Vasospastic action of hydrogen peroxide in human umbilical artery: Relation to protein kinase C and calcium influx

Background. We have demonstrated that hydrogen peroxide (H 2 O 2 ) potentiated vascular tension in human umbilical artery, perhaps by suppressing the synthesis of nitric oxide and prostacyclin. This study was conducted to evaluate whether the activation of protein kinase C (PKC) or voltage‐dependent calcium channel mediated the vasospastic effect of H 2 O 2 Methods.
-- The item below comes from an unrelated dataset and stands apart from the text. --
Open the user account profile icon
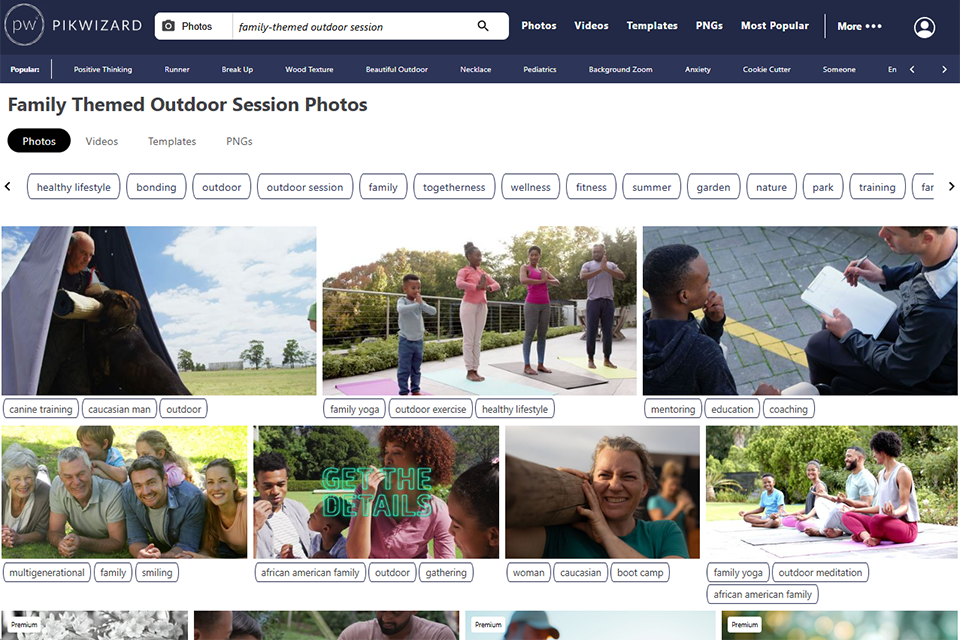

Helical sections of the umbilical artery were obtained from healthy pregnant women who delivered between 37th and 39th week of gestation. Changes in the maximal tension induced by prostaglandin F 2 α (9X10 −7 M) were measured (isometric mechanical activity). Segments were treated with H 2 O 2 (10 −6 ∼ 10 −4 M) alone or H 2 O 2 after pretreatment with a scavenger of hydroxyl radicals (mannitol, 10 −2 M), an inhibitor of PKC (H‐7, 6X10 −7 M). Effect of an activator of PKC (12‐tetradecanoyl phorbol‐13 acetate, TPA, 10 −6 M) on PG F 2 α‐induced tension was determined. Effects of H 2 O 2 (10 −5 M) on the response of umbilical artery segments to an external calcium (10 −6 ∼ 10 −3 M) were determined. Results. Vascular tension was potentiated by H 2 O 2 in a concentration‐dependent manner. Pretreatment with mannitol significantly suppressed the vasospastic effect of H 2 O 2 . Pretreatment with H‐7 did not alter the response to H 2 O 2 . TPA did not produce a significant change in PG F 2 α‐induced tension. Pretreatment with H 2 O 2 (10 −5 M) did not alter the contractile response to external calcium. Conclusion. H 2 O 2 potentiated vascular tension in human umbilical arteries, a process that is independent of PKC and the voltage‐dependent calcium channel. The vasospastic effect of H 2 O 2 may be mediated by a suppression of the activity of nitric oxide and prostacyclin.